Advice for Couples: Don’t Mix Complaints and Requests
Your time and energy are valuable. If you are going to spend both trying to get through to your partner, aim for success: Be clear about your intentions when you speak. Know what you want to accomplish. In particular, don’t mix complaints and requests.
When one angry or upset partner tells the other what is bothering him/her, the statement typically is a mix of lecture and implied or stated request. E.g., “I detest coming down in the morning and seeing yesterday’s dishes piled up in the sink. Haven’t you got eyes? Don’t you care?” (Mixed in with the criticism and stated or implied, “Please cooperate with me about cleanup.”)
Invariably, the person on the receiving end misses the request and pays sole attention to the diatribe. That is a shame because hearing and responding to the request might lead to a solution to the dishes problem. On the other hand, the lecture will only generate an argument, and nothing useful will result.

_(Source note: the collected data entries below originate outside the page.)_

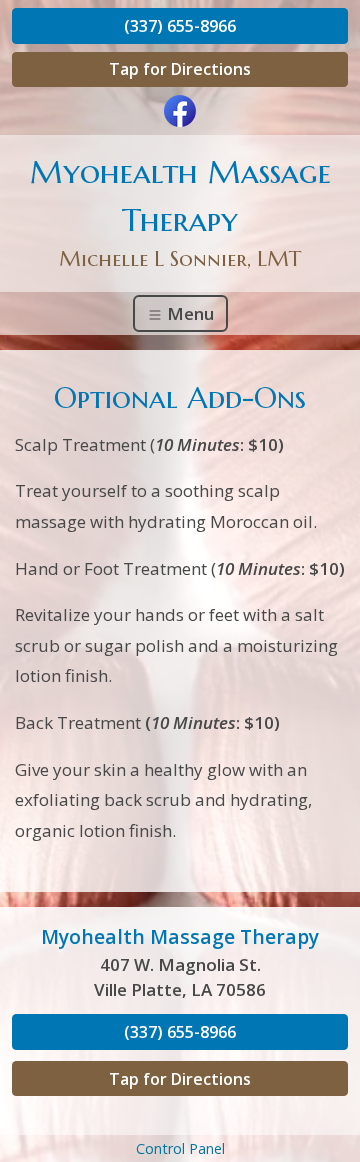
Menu (188, 313)
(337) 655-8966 (180, 26)
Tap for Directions (180, 69)
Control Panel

Solution: Split the complaint and the request. If you really need to complain, do so in one conversation. Then later on, in another conversation, state your request.
Better still, skip the complaint altogether, if what you really want is a solution to the dishes problem, and you are willing to skip dumping on your partner, if doing so will help finding the solution.
Refer to what you don’t want any more in a quiet and measured way; then go directly to your request. E.g., “The dishes were still in the sink when I came down this morning. I’d like them washed the night before. Can we cooperate about getting that done?”